Abstract

Functional decline in older adults may be affected by clinical status, physical fitness, and social determinants of health. This study aimed to explore social determinants of health and health/clinical determinants on two outcomes of functional physical capacity. Therefore, a population-based sample of 327 older adults (69 ± 7years; 83.5% women) underwent demographical and clinical questionnaires, risk factors assessments, 6-min walk testing (walking capacity), and handgrip strength testing. Based on multivariable linear regression models, age ( - 4.05m; - 5.3 to - 2.8), being men (71.40m; 50.5-92.3), body mass index ( - 3.88m; - 5.6 to - 2.1), and quality of life (18.48m; 6.3-30.6) remained as predictive variables for walking capacity (R2 = 30.8%).

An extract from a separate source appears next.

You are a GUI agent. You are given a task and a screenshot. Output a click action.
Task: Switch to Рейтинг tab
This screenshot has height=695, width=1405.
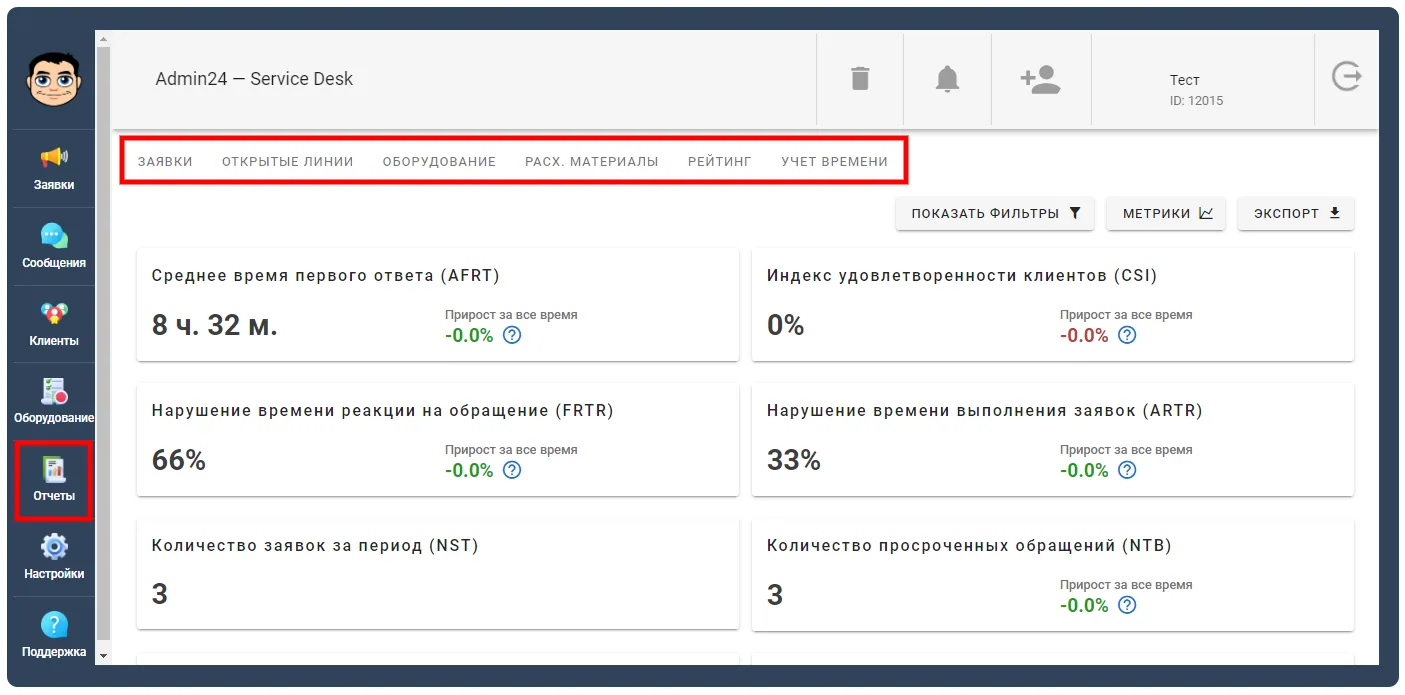pyautogui.click(x=720, y=161)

In the final model for handgrip strength, age ( - 0.6% kgf; 0.89-0.2) and male sex (65.2% kgf; 55.3-75.8) remained as predictive variables. The mean values for our predicted outcomes were similar to those of healthy and physically active ones, which may be a consequence of the engagement of our sample in a lifestyle program. Also, although using the conceptual framework model to choose explanatory variables with a solid rationale, some of them may present reverse causality in this study setting, regardless of our efforts to annulate this type of bias. Despite exploratory analyses including contextual factors as potential predictors of walking capacity and handgrip strength, only outcomes at the individual levels were associated, either positively or negatively, with the variations presented by this studied sample of older adults.